(WHAT YOU WILL DO)
Once you reach the line containing "Click the Abbruch button", copy it and every line after it exactly, through the end of the data below.

Records excerpted from a collection

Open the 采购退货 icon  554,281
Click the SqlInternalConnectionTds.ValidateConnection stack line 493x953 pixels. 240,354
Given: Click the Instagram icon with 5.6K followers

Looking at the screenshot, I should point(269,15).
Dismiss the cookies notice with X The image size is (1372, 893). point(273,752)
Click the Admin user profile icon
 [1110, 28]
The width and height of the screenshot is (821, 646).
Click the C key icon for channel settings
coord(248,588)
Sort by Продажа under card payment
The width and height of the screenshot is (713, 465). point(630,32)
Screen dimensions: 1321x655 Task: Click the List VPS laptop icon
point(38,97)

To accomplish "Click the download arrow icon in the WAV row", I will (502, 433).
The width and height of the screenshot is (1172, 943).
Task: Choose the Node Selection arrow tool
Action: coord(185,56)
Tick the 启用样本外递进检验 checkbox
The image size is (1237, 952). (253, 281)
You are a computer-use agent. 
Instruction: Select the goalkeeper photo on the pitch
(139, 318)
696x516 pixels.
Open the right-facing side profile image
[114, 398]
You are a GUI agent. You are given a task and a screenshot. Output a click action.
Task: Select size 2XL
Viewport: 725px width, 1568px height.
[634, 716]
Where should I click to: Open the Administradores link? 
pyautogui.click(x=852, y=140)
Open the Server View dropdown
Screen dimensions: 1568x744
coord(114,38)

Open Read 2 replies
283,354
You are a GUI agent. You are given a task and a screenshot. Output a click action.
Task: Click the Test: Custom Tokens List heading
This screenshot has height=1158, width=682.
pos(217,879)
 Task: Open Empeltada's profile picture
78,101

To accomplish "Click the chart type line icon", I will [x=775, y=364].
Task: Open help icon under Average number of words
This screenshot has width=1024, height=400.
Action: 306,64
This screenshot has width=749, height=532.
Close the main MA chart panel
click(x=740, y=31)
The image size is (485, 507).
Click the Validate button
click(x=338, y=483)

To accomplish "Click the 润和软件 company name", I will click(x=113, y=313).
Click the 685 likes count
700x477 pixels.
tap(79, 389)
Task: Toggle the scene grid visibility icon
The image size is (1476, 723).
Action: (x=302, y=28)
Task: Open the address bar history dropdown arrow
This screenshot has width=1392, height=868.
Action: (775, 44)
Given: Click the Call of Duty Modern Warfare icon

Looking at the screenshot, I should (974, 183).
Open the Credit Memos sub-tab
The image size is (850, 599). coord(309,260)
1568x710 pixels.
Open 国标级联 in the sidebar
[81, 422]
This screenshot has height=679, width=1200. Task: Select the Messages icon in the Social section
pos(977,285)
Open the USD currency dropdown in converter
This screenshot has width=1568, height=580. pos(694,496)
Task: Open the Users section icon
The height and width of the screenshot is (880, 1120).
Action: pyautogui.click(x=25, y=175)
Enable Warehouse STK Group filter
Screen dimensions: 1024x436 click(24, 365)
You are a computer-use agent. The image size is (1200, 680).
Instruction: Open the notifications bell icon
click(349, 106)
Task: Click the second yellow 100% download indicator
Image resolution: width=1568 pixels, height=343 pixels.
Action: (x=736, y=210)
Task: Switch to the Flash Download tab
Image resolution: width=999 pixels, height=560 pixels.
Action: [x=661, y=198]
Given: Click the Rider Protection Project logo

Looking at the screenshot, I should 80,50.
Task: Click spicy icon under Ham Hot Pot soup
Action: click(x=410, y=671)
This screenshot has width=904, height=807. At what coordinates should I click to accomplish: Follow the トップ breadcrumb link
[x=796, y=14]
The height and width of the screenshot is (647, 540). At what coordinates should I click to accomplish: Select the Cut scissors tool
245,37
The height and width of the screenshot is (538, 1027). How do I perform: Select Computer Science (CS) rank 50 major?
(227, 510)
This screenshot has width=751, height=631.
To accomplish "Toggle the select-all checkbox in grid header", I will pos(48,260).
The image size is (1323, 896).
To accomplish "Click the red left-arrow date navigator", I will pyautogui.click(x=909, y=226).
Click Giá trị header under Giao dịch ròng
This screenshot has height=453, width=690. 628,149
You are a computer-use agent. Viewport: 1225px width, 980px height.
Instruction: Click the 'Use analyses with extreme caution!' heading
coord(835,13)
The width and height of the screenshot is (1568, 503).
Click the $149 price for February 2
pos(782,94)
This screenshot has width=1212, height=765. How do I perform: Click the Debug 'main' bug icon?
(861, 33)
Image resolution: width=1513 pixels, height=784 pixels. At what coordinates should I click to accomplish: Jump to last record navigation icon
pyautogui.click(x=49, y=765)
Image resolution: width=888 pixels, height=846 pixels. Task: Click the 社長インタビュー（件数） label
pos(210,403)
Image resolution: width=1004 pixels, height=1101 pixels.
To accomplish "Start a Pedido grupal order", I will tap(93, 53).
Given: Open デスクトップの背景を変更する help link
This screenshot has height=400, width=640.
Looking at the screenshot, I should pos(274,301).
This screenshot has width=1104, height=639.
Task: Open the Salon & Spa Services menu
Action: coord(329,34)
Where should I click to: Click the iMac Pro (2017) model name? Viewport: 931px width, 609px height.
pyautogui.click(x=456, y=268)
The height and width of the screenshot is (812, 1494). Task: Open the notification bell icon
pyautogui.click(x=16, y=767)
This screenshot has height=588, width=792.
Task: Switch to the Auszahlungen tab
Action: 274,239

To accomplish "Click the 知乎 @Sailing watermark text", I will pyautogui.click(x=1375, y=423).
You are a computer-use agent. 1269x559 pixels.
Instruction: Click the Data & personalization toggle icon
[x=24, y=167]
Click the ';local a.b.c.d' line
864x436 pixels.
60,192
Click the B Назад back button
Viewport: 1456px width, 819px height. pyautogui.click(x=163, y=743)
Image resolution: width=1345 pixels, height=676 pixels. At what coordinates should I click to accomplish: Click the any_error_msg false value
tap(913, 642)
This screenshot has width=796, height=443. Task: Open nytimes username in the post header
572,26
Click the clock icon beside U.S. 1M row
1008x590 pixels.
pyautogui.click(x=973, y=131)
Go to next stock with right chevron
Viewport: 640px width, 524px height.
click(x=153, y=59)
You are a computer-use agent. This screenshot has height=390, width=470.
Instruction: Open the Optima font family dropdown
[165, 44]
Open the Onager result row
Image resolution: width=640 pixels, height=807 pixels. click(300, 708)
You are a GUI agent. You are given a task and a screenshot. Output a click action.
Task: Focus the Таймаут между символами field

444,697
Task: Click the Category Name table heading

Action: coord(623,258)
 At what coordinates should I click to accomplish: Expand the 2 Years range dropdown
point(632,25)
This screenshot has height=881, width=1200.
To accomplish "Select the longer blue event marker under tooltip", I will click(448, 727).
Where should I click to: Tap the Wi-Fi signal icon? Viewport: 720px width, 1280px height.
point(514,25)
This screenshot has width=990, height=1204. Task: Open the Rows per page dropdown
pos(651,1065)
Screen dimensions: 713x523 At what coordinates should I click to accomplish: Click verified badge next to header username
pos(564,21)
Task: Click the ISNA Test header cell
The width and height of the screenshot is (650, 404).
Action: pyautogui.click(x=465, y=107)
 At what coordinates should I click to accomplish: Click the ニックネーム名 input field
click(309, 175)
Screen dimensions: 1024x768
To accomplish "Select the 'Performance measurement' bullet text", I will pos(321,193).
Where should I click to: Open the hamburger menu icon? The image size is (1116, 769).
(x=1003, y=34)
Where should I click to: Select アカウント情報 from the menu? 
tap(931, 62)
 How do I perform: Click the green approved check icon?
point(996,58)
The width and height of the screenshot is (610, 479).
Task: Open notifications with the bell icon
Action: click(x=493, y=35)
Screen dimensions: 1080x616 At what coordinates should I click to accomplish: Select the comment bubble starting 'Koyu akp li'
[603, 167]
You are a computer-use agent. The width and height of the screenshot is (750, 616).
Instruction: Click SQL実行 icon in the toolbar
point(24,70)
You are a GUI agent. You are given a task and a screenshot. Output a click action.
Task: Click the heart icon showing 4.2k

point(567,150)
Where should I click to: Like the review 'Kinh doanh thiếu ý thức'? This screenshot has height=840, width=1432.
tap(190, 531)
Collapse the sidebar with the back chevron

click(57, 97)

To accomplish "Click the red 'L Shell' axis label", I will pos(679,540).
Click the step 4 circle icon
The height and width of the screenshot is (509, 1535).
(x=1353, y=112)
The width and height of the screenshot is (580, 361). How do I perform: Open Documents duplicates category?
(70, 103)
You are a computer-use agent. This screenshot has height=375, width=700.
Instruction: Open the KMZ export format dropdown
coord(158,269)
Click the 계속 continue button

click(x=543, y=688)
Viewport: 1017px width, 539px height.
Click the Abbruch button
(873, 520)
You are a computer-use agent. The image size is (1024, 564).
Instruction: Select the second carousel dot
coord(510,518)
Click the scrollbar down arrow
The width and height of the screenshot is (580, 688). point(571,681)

(RESULT)
Click the Abbruch button
(873, 520)
You are a computer-use agent. The image size is (1024, 564).
Instruction: Select the second carousel dot
coord(510,518)
Click the scrollbar down arrow
The width and height of the screenshot is (580, 688). point(571,681)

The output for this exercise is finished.